月光如瀑,如一张大网锁住了京都,李承泽坐在秋千上,凝视着月亮,手里的葡萄迟迟没有吃下去。
范闲匆匆从外面赶来,看到他静静坐在秋千上才放慢了脚步。“小范大人来了”李承泽将目光投向范闲,嘴角不自觉勾起。“李承泽,你如今大势已去,终身困于王府,只要你不再有别的念头,我可保你一世平安。”闻言李承泽偏过脸,许是天色晚,许是被柔和的月光遮了眼,范闲没看的他眼中的落寞与死志。
“范闲。不论是我们初见的邀约,还是你离京的那一夜,我对你都是真心的。”范闲上前几步,微皱了眉“二殿下说这些是为何,你早已败了,拉拢到我,你也不可能赢。”
“是啊,没用了。”李承泽拿起葡萄喂进嘴里,喉咙里涌上一股腥甜。他转头朝范闲凄美一笑。“范闲,我送你个礼物”
范闲忽然感到一阵心慌,就见李承泽吐出一口黑血,他冲上去抱住他,把身上报名的药丸往他嘴里塞,可药丸随着他不断吐出的血流出,范闲抖着手去擦他脸上的血,另一只手不断为他输送内力,可将死之人的身体就想漏气的气球,怎么也充不满。
李承泽握住他的手,轻声在他耳边呢喃“其实送给你……我挺舍不得的,只希望……你能替我…好好待她,我城外有个…宅子……算是谢礼。”范闲就这么抱着他,静静的听着“你从……一开始…就不喜我,事到如今……我也不在乎了,祝小范大人…前途无量”
范闲抱着他一动不动,感受着怀里人的气息一点点消失,回想着他们一幕幕回忆,一次次博弈,心里细细密密的疼,一句话这说不出来,只能紧紧抓着他的手。

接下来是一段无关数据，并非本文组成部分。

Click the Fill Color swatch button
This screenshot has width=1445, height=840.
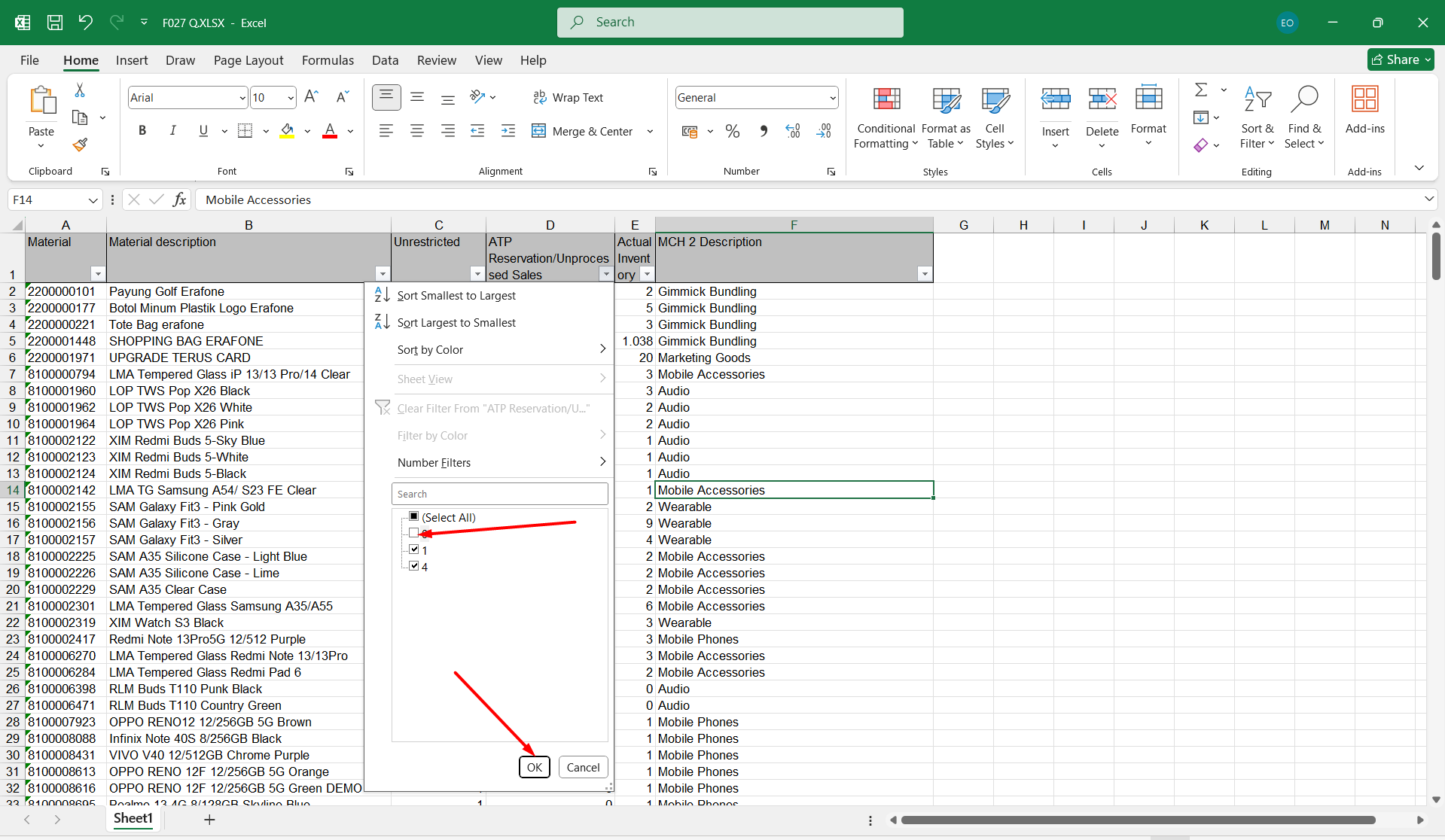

范闲突然敢受到一阵杀气,抱起李承泽躲到一边,一看来人竟是谢必安“放下殿下”谢必安拿剑直指范闲的喉咙“我会寻一处好地将他安葬”“殿下的遗愿是将骨灰撒入江中,去看大好河山”范闲一时间沉默了,他想带走李承泽安葬,又想完成他的遗愿。
最终范闲只带走了李承泽的一缕头发,他浑浑噩噩的走到范府门口,范若若早已在门口等候多时了“哥!快跟我去前厅!”它拉起范闲就往府内冲,完全不顾大家闺秀的礼节“哥,半个时辰前有人放了个孩子在门口,还留了个字条,上面写这是你的孩子”范闲内心一颤,飞奔入前厅,抬眼看到柳姨娘怀里的孩子,那孩子生的粉雕玉琢,安稳的睡在柳姨娘怀里。

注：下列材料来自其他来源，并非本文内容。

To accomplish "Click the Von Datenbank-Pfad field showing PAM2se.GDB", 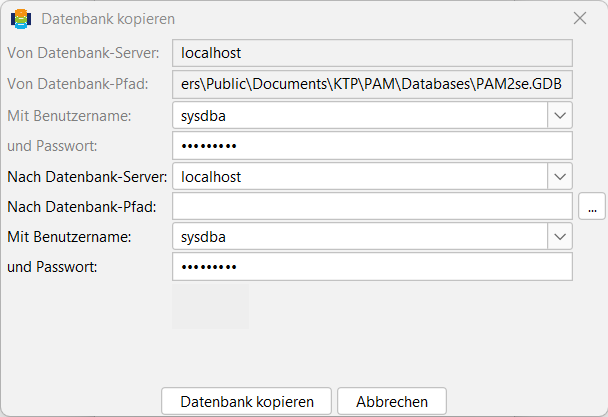I will pyautogui.click(x=372, y=84).
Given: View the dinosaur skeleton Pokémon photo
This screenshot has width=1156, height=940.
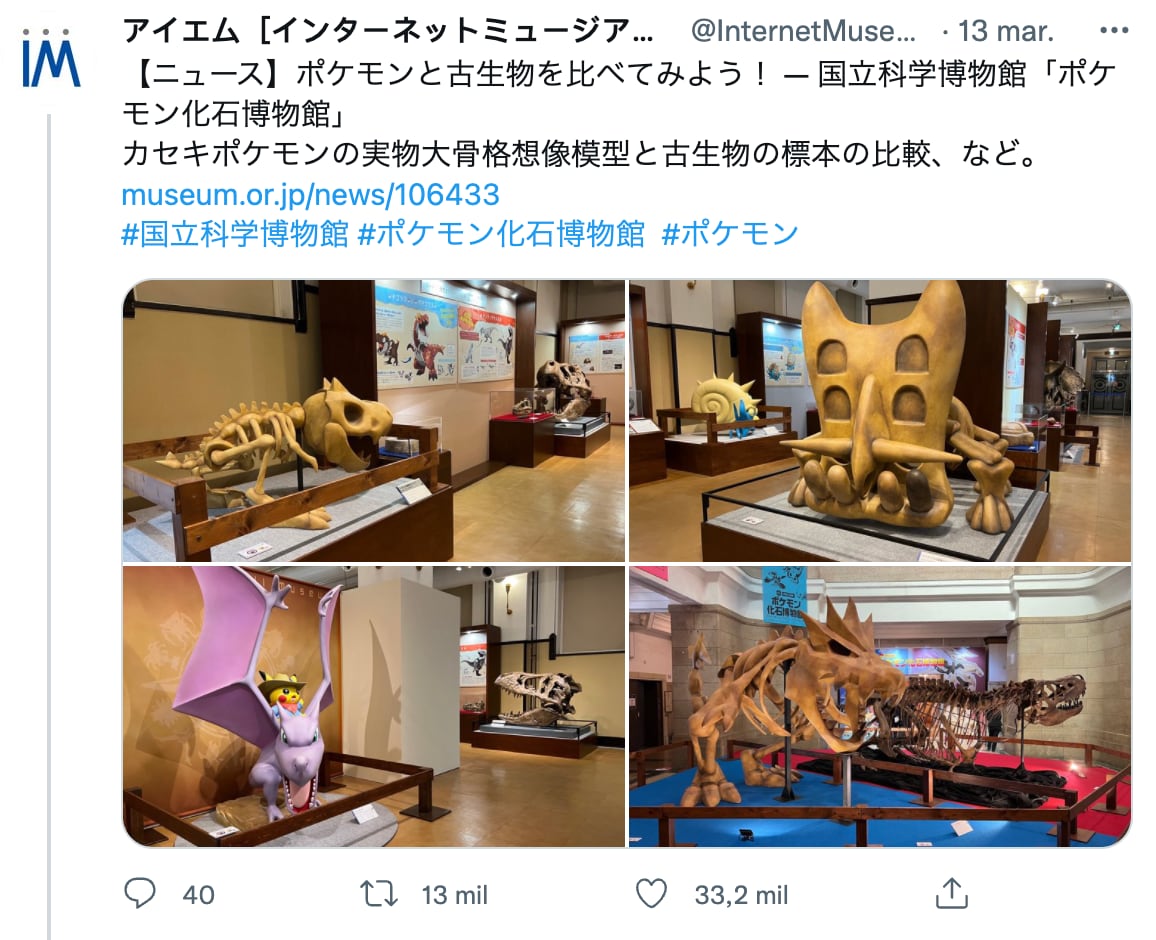Looking at the screenshot, I should click(x=374, y=421).
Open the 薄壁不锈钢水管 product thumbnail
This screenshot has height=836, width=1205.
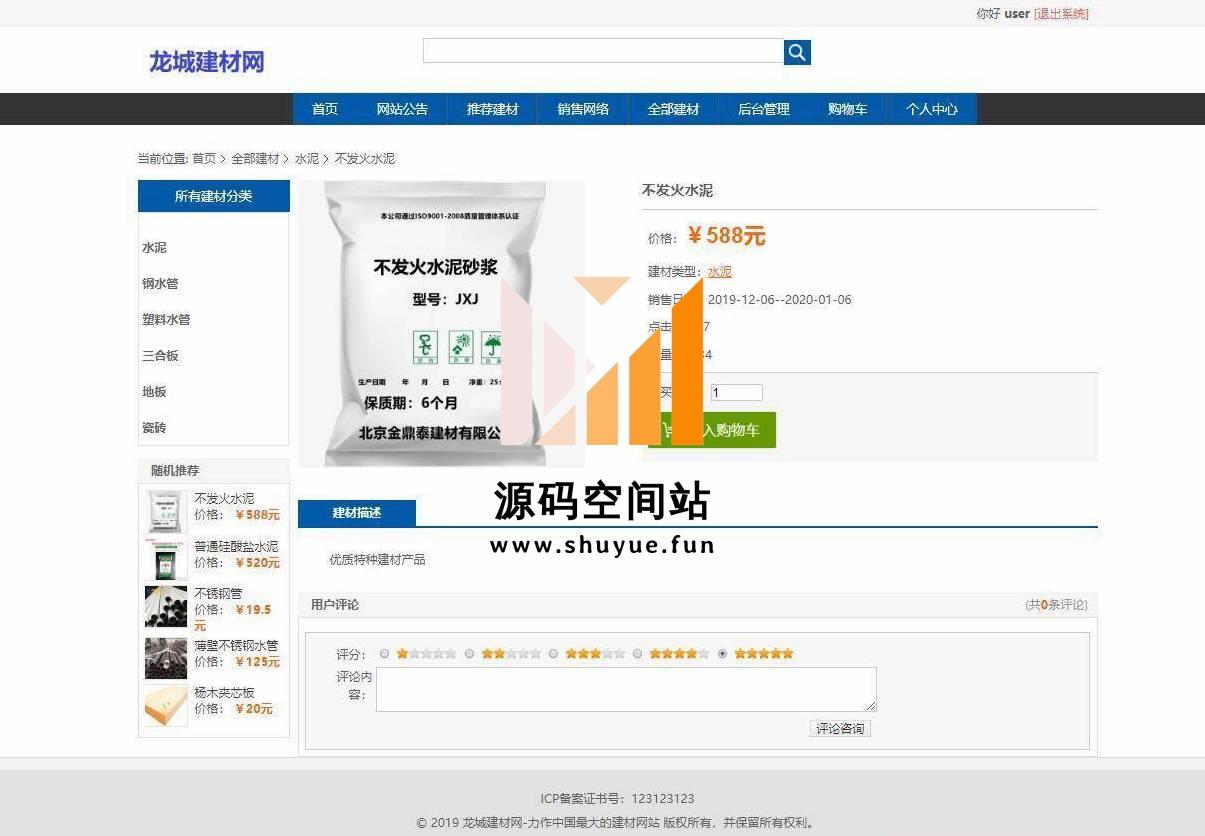[x=165, y=658]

范闲轻触孩子的脸颊,心想这是否是李承泽所说的礼物呢,他忽然感到头晕目眩,倒在了地上。
第二日
范建来问他,他也只是随便找了个借口搪塞过去,范建知道他不想说也没再追问,一个孩子而已,范府又不是养不起,最后只嘱咐他去和林婉儿交代。
林婉儿自是不能接受范闲有私生子,又因林二哥和长公主的事与范闲离心,两人一致决定和离。
等范闲去看小孩时,就见到范思辙在逗孩子“哥!它叫啥名啊”范思辙超范闲大喊,范若若拿书背打了范思辙的头“小点声,吓到孩子怎么办”“这不没吓着吗”范思辙小声嘟囔“哥,她到底叫啥你想好没”
“就叫范晴安吧”
随着范晴安一天天长大,眉眼就越发像二皇子,范闲越发坚信这是他与二皇子的孩子。只是见过晴安的人越来越多,京中流言四起,也惊动了皇帝,第二日便让范闲带晴安入宫。

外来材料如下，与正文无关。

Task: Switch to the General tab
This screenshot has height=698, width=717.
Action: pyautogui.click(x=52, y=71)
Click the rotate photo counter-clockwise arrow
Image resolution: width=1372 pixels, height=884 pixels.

看到晴安的第一眼皇帝也愣住了,像,真的太像了,他吩咐几个侍女带晴安去了御花园,“老师的女儿与二哥是什么关系”皇帝审视的望着范闲“没关系”范闲丝毫不惧“那眉眼像极了二哥,老师说没关系?”“我说没有便是没有”皇帝的眼神瞬间犀利,气氛一下子凝固住了,谁也不敢说话。
只听殿外传来脚步声“爹爹!我没回家吧!”晴安飞奔向范闲,范闲也笑着抱起她“陛下既然没什事,臣便告退了”皇帝只是看着晴安愣愣的出神。
回府的路上,晴安好奇的从马车里四处向外张望,看到葡萄摊时,眼睛一眨不得眨的盯着范闲,范闲无奈的摸摸她的头,吩咐人去买。